Rate of conditioned reinforcement affects observing rate but not resistance to change.
Frequent conditioned reinforcers boost how often a response happens but not how well it survives disruption.
01Research in Context
What this study did
The team worked with pigeons in a lab.
They changed how often a brief light came on.
The light acted as a conditioned reinforcer.
They wanted to see if more lights meant stronger behavior.
What they found
More lights did make the birds look more.
But the extra lights did not make the behavior tougher.
When the schedule changed, the birds slowed down the same.
Sometimes the birds on lean schedules held out longer.
How this fits with other research
Kohlenberg (1973) showed birds need the signal to stay on the whole time.
Nevin et al. (2005) used brief flashes and still got more looking.
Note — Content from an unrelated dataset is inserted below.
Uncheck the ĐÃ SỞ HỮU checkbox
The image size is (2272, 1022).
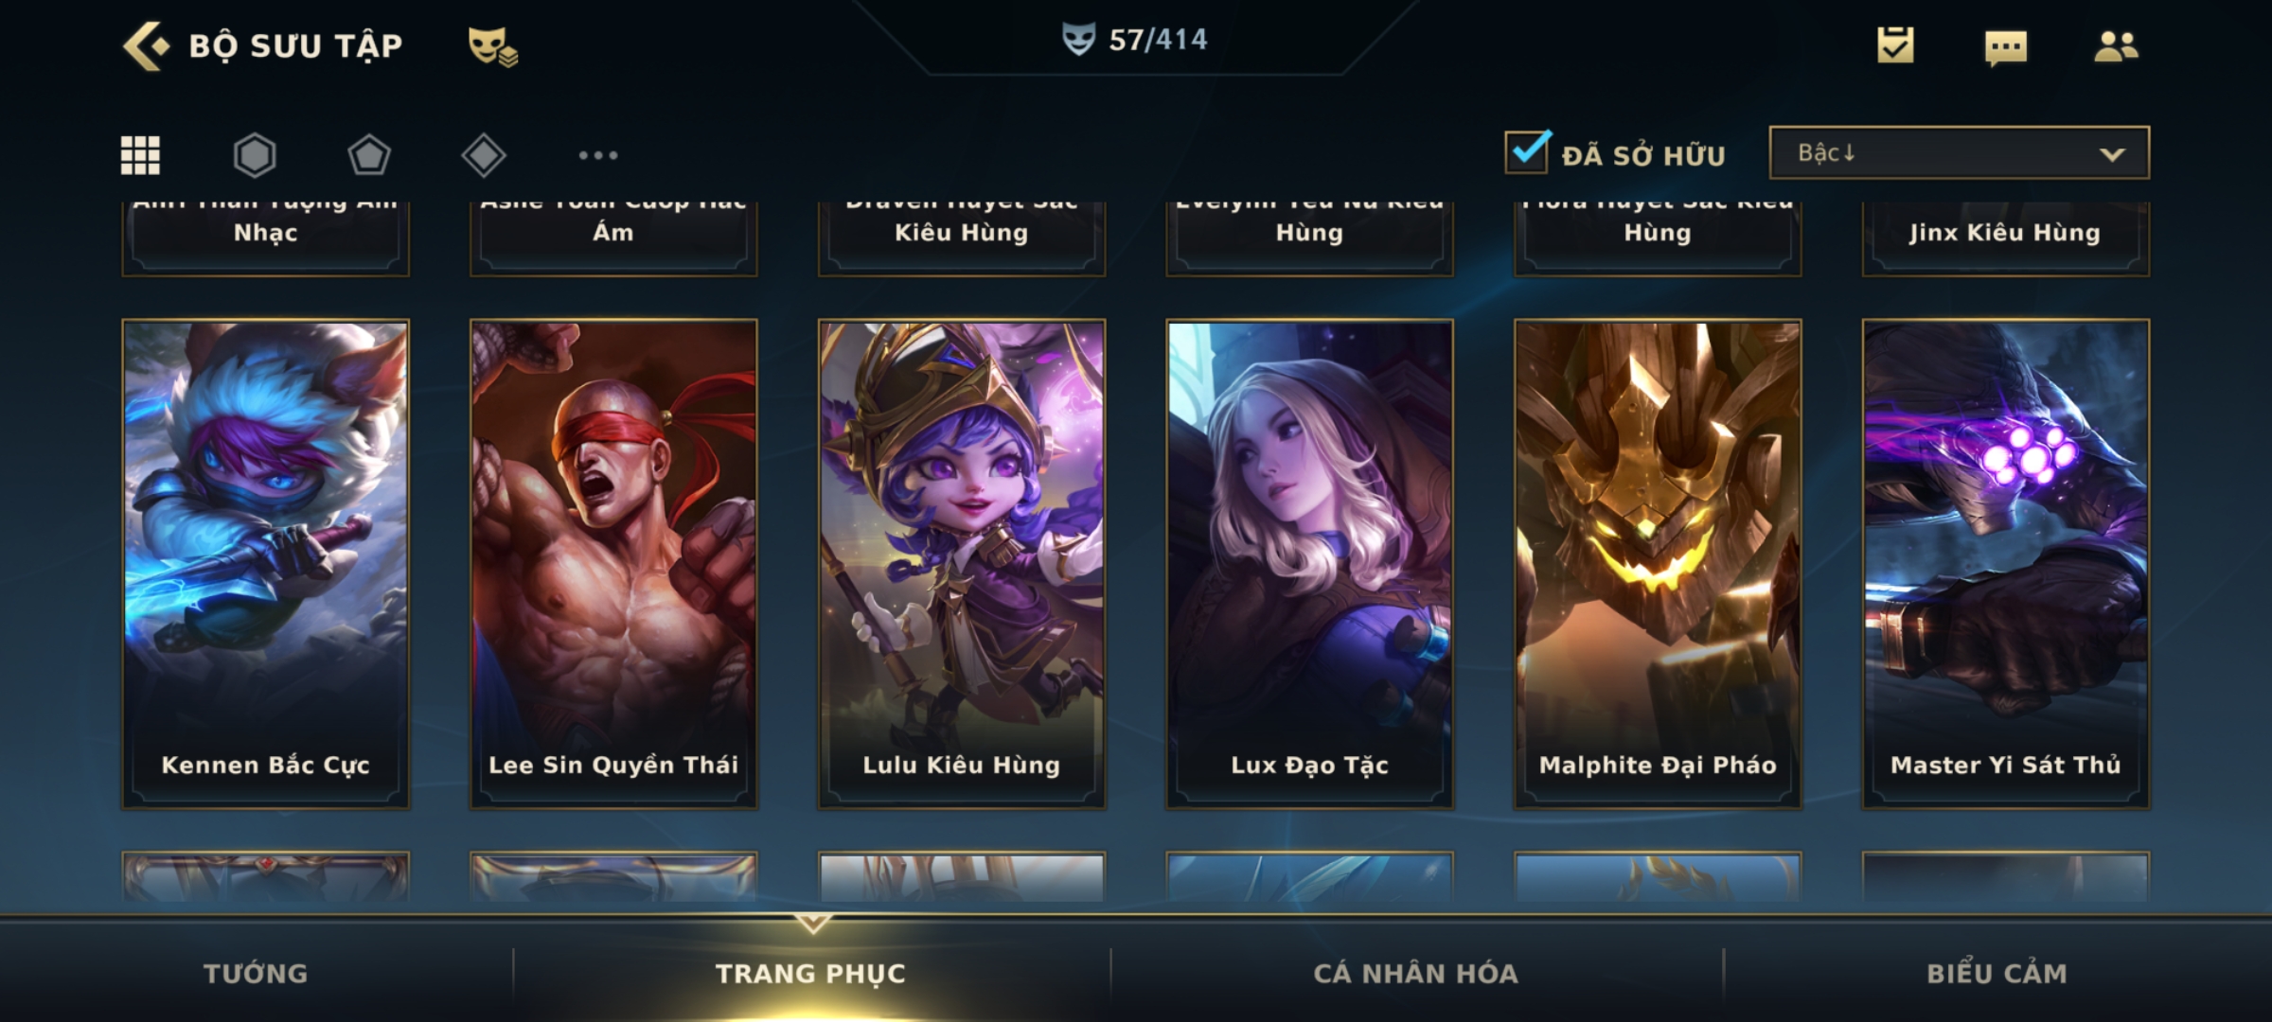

The two studies differ on signal length, not on whether signals work.
Buskist et al. (1988) found brief signals keep pecking through short delays.
Nevin et al. (2005) adds that brief signals boost rate but not strength.
Together they say: signals help, but more signals do not equal bullet-proof behavior.
Why it matters
You can use praise or tokens more often to raise response rate.
Do not count on that alone to protect the skill from change.
Check if the behavior holds when you fade the extra praise.
Want CEUs on This Topic?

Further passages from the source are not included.